What to work on >>
Could you copy exactly the lines below, beginning at the line with "The height and width of the screenshot is (270, 409)." and stopping after the line with "Screen dimensions: 619x460", with no pictures?

*** Dataset excerpts

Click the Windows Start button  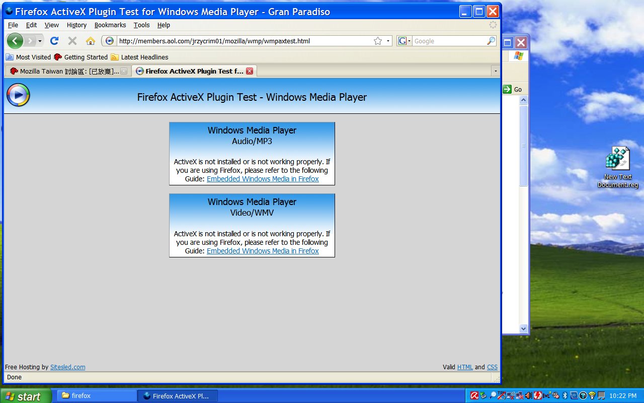tap(24, 396)
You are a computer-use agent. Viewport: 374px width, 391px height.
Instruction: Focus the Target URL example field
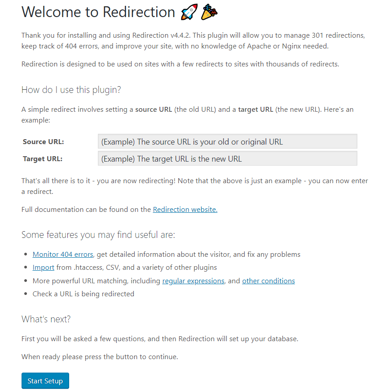click(x=227, y=158)
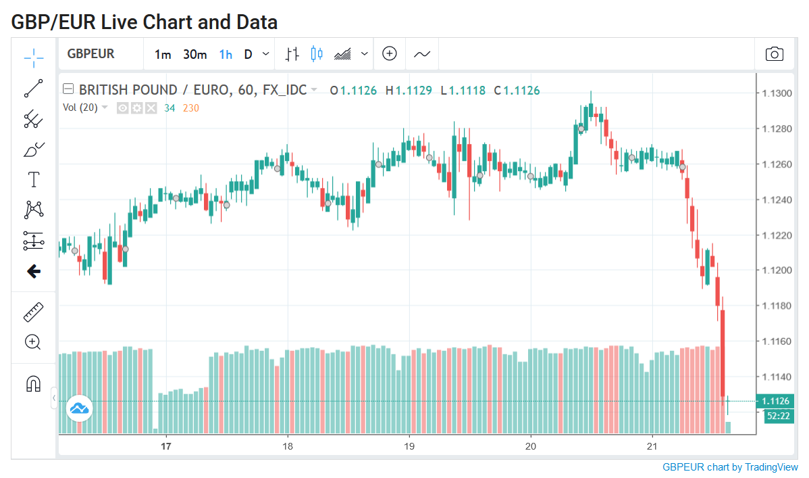Open the time interval dropdown arrow

pos(265,53)
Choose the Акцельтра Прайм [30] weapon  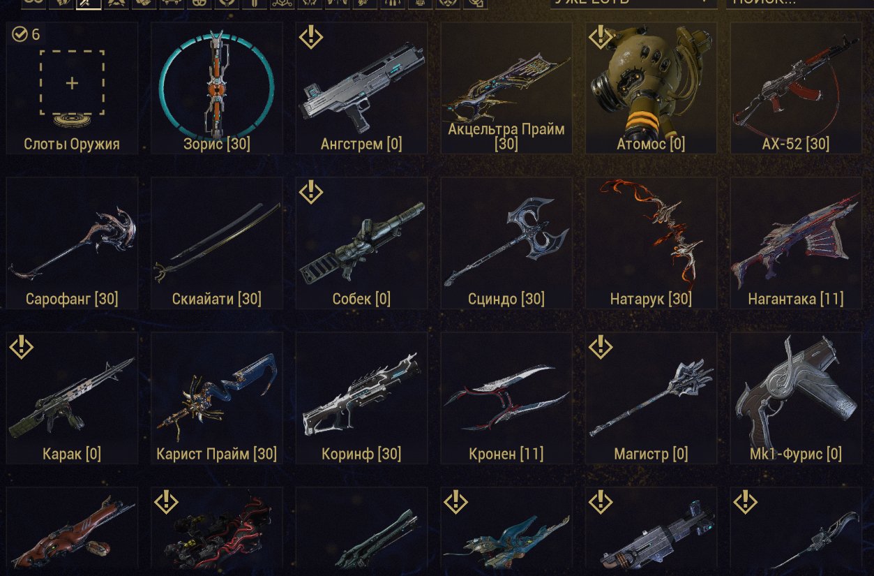pyautogui.click(x=506, y=88)
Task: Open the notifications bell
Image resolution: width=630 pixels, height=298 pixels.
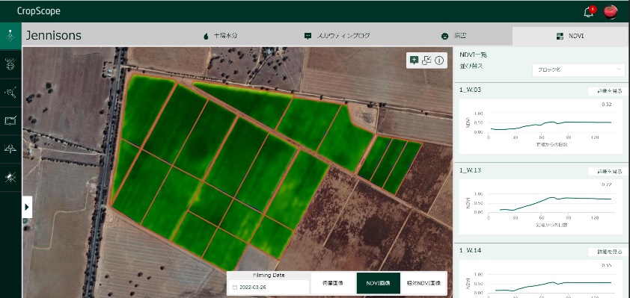Action: coord(589,12)
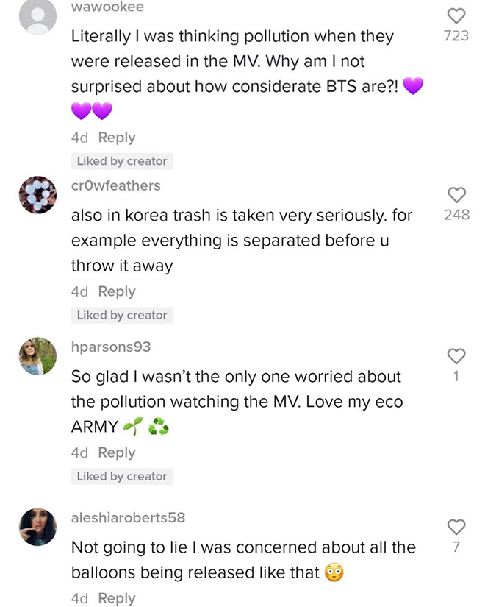Open cr0wfeathers' profile picture
Image resolution: width=485 pixels, height=607 pixels.
[x=38, y=195]
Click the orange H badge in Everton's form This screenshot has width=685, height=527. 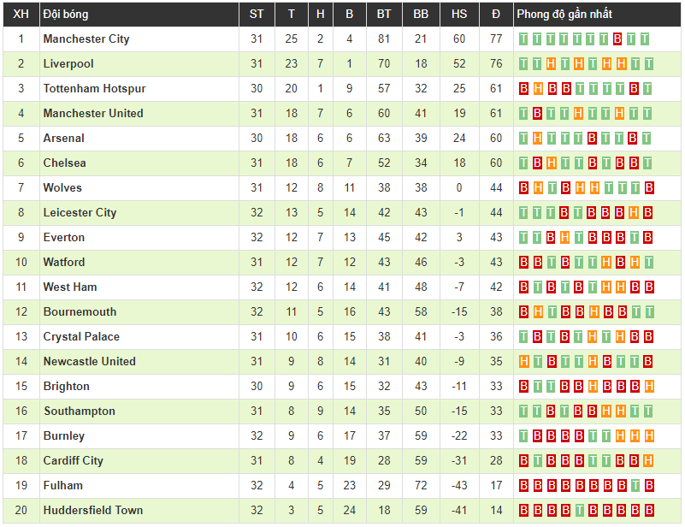click(565, 238)
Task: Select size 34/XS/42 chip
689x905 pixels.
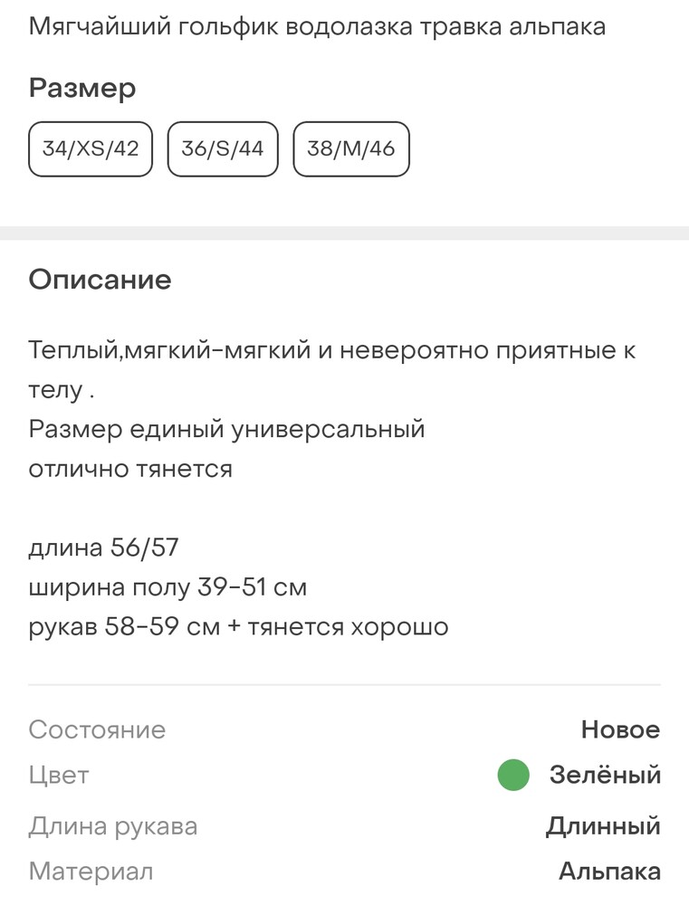Action: point(91,148)
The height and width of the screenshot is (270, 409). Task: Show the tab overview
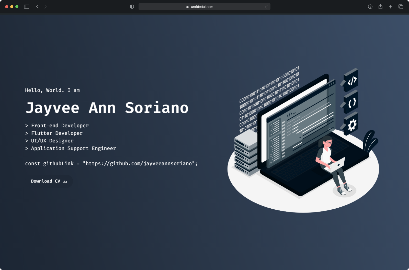pos(401,7)
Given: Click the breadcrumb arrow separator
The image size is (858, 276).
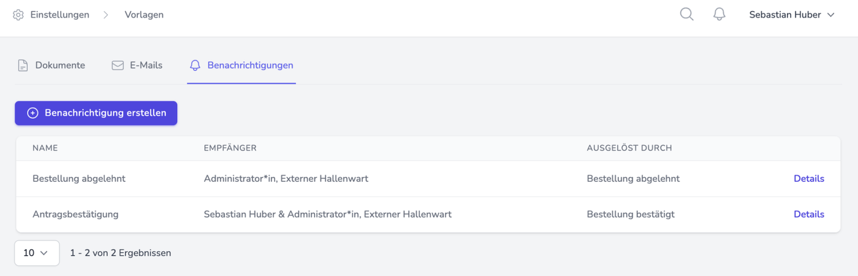Looking at the screenshot, I should pos(106,15).
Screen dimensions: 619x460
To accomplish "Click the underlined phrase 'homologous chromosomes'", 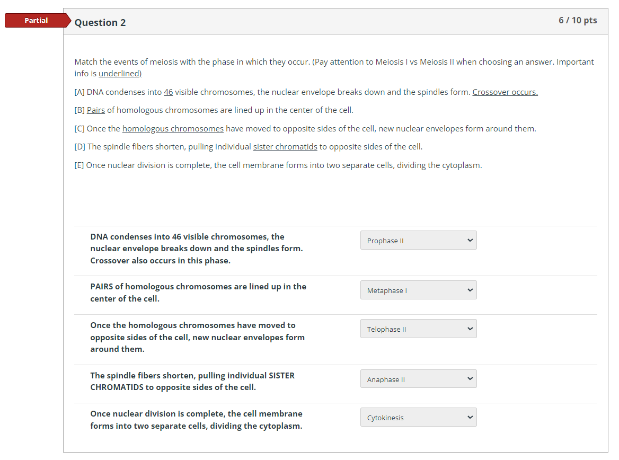I will pyautogui.click(x=173, y=128).
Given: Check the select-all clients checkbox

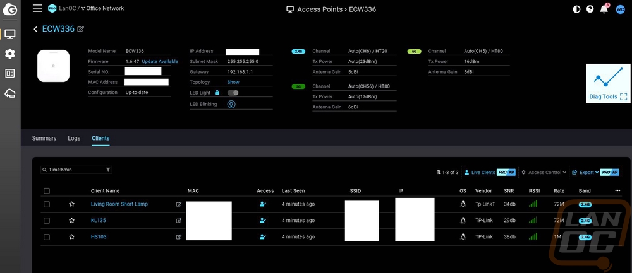Looking at the screenshot, I should coord(47,190).
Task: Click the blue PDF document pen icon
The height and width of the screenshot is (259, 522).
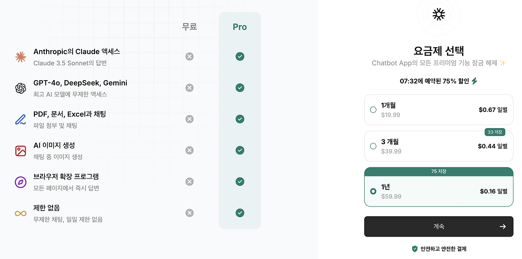Action: coord(20,119)
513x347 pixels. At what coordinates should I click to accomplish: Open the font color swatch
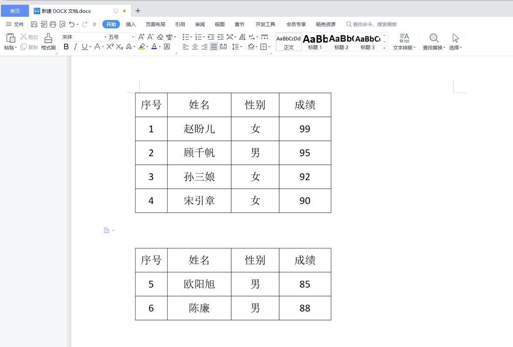coord(154,47)
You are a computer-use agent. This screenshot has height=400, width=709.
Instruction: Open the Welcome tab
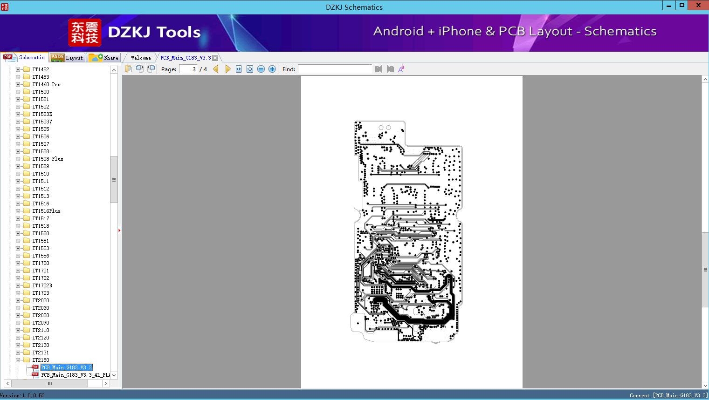(x=140, y=58)
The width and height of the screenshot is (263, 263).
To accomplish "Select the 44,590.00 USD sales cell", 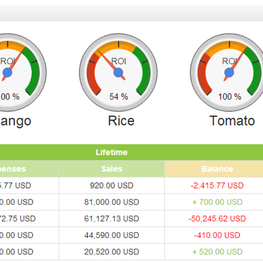I will click(112, 235).
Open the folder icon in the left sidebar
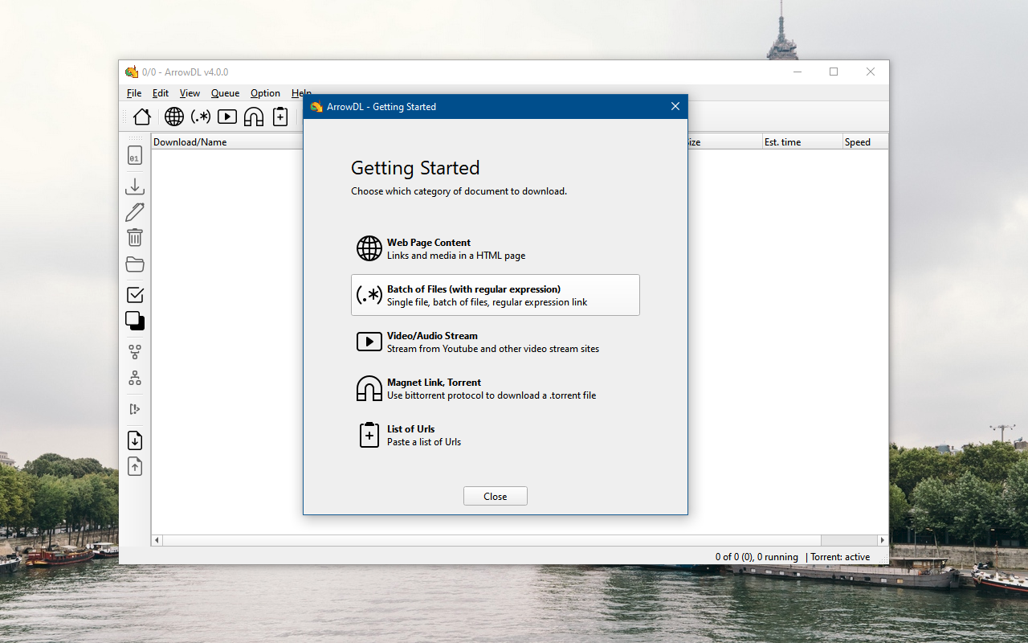 134,264

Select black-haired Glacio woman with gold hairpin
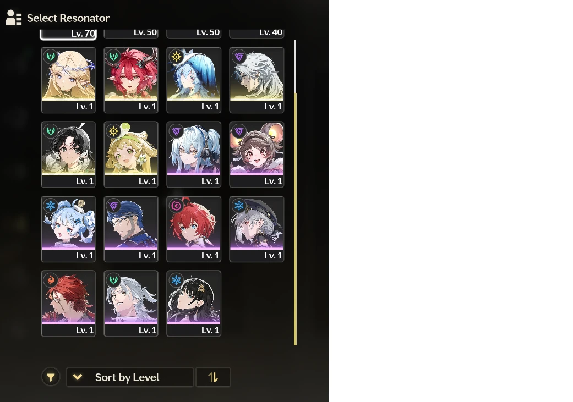194,304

******

Response below >>
The height and width of the screenshot is (270, 409). Task: Show the tab overview
pos(401,7)
Given: Click the breadcrumb arrow separator
The image size is (858, 276).
Looking at the screenshot, I should pos(106,15).
Screen dimensions: 619x460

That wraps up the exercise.